TASK REQUIREMENTS:
A) In the K-similarity passage, which strategy performs the worst?
B) Rewrite the K-similarity passage from "It should be" to "of k values.", putting "surpass" in place of "outperform".
[START EXCERPTED PASSAGE]
It should be noticed that K-fixed strategies with \(k=5,8,\left[ N/2\right] \) outperform the K-adaptive strategy overall, and even sometimes perform better than the K-random strategy in PR AUC or ROC AUC. Meanwhile, K-fixed strategies with different choices of k bring rather different results. Interestingly, \(K-fixed=N/2\) cannot always win \(K-fixed=5\) and \(K-fixed=8\). We can infer that smaller scales (with larger k) of detection are not always better, since redundant information overwhelms valuable information. The k-adaptive strategy has the poorest performance, indicating that the ASW standard in K-means clustering cannot bring a variety of k values.

Performance with outliers

The influence of outliers is a common problem in data mining. We test K-similarity’s performance over a range of outlier proportions, including the proportion of snapshots containing outliers (\(p_1\)) and the proportion of outliers on each snapshot (\(p_2\)). \(p_2\) is calculated according to the amount of all data values on the snapshot (N nodes \(\times 2\)-dimensional position \(+\) N nodes \(\times 2\)-dimensional velocity). Furthermore, it is assumed that outliers have two types of distribution, random (Fig. 4A) and concentrated (Fig. 4B). The locations of random outliers are generated by randomly selecting a certain proportion of snapshots and a certain proportion of data on these snapshots. Whereas the locations of concentrated outliers are generated by selecting concentrated snapshots and concentrated data on those snapshots, both with random starting points. Selected data are replaced by randomly sampled values from the entire time series to generate outliers. Figure 4A and B only presents the outliers on positions for ease of understanding. The experiments are executed 50 times repeatedly on a chain topology compounding an ER network with a connection probability of 0.02.

Figure 4C and D shows the AUC trends separately with the change of the proportion of snapshots containing outliers (\(p_1\)) and that of outliers on each snapshot (\(p_2\)). It is obvious that the larger the proportion of the outliers, the poorer the performance of the K-similarity. As the total proportion (\(p_1 \times p_2\)) grows to 100%, ROC AUC drops to 0.5 and RP AUC drops to close to 0. Comparing Fig. 4C and D, we could find that the influence of \(p_1\) and \(p_2\) are similar when they are both smaller than 0.4, but situations diverge after they get larger. In random cases, the increase of \(p_2\) does not affect the performance of K-similarity as much as \(p_1\). But it will greatly amplify the effect of \(p_2\) when \(p_1=1\). That is, for random outliers, the proportion of snapshots is the more important factor until it reaches 1, and then the effect of the proportion of outliers on a snapshot starts to show.
[END EXCERPTED PASSAGE]
[START SUPPLIED INFORMATION]
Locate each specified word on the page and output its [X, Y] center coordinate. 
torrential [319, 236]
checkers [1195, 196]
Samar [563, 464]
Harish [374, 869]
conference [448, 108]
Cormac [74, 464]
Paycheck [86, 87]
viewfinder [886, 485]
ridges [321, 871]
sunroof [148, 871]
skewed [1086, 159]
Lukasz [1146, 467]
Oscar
[END SUPPLIED INFORMATION]
TASK SOLUTIONS:
A) The k-adaptive strategy.

B)
It should be noticed that K-fixed strategies with \(k=5,8,\left[ N/2\right] \) surpass the K-adaptive strategy overall, and even sometimes perform better than the K-random strategy in PR AUC or ROC AUC. Meanwhile, K-fixed strategies with different choices of k bring rather different results. Interestingly, \(K-fixed=N/2\) cannot always win \(K-fixed=5\) and \(K-fixed=8\). We can infer that smaller scales (with larger k) of detection are not always better, since redundant information overwhelms valuable information. The k-adaptive strategy has the poorest performance, indicating that the ASW standard in K-means clustering cannot bring a variety of k values.